Creatine monohydrate is very cheap and is supported by hundreds of studies. Until new research claims otherwise, it seems to be the best option.

SUMMARY
The best form of creatine you can take is called creatine monohydrate, which has been used and studied for decades.

Dosage instructions

Many people who supplement start with a loading phase, which leads to a rapid increase in muscle stores of creatine.

To load with creatine, take 20 grams per day for 5–7 days. Split this into four 5-gram servings throughout the day.

Eating a carb- or protein-based meal may help your body absorb the creatine, due to the related release of insulin.

Following the loading period, take 3–5 grams per day to maintain high levels within your muscles. As there is no benefit to cycling creatine, you can stick with this dosage for a long time.

If you choose not to do the loading phase, you can simply consume 3–5 grams per day. However, it may take 3–4 weeks to maximize your stores.

Since creatine pulls water into your muscle cells, it is advisable to take it with a glass of water and stay well hydrated throughout the day.

SUMMARY
To load with creatine, take 5 grams four times per day for 5–7 days. Then take 3–5 grams per day to maintain levels.

Safety and side effects

Creatine is one of the most well-researched supplements available, and studies lasting up to 4 yearsreveal no negative effects.
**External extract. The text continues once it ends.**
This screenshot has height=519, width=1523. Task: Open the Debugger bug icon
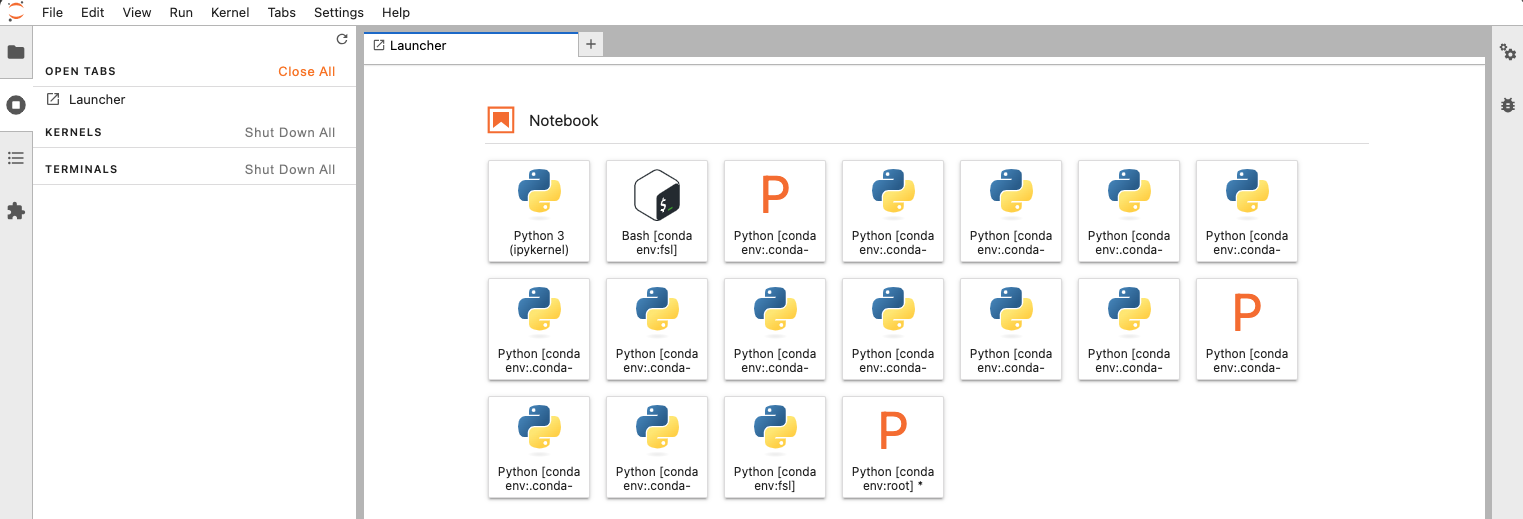point(1508,105)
One of the most comprehensive studies measured 52 blood markers and observed no adverse effects following 21 months of supplementing.

There is also no evidence that creatine harms the liver and kidneys in healthy people who take standard doses. That said, people with preexisting liver or kidney concerns should consult with a doctor before supplementing.

Although people associate creatine with dehydration and cramps, research doesn’t support this link. Studies suggest it can reduce cramps and dehydration during endurance exercise in high heat.

One 2009 study found that creatine supplementation is associated with an increase in a hormone called DHT, which can contribute to hair loss. More research is needed, but people who are predisposed to hair loss may wish to avoid this supplement.

SUMMARY
Creatine exhibits no harmful side effects. Though it’s commonly believed to cause dehydration and cramps, studies don’t support this.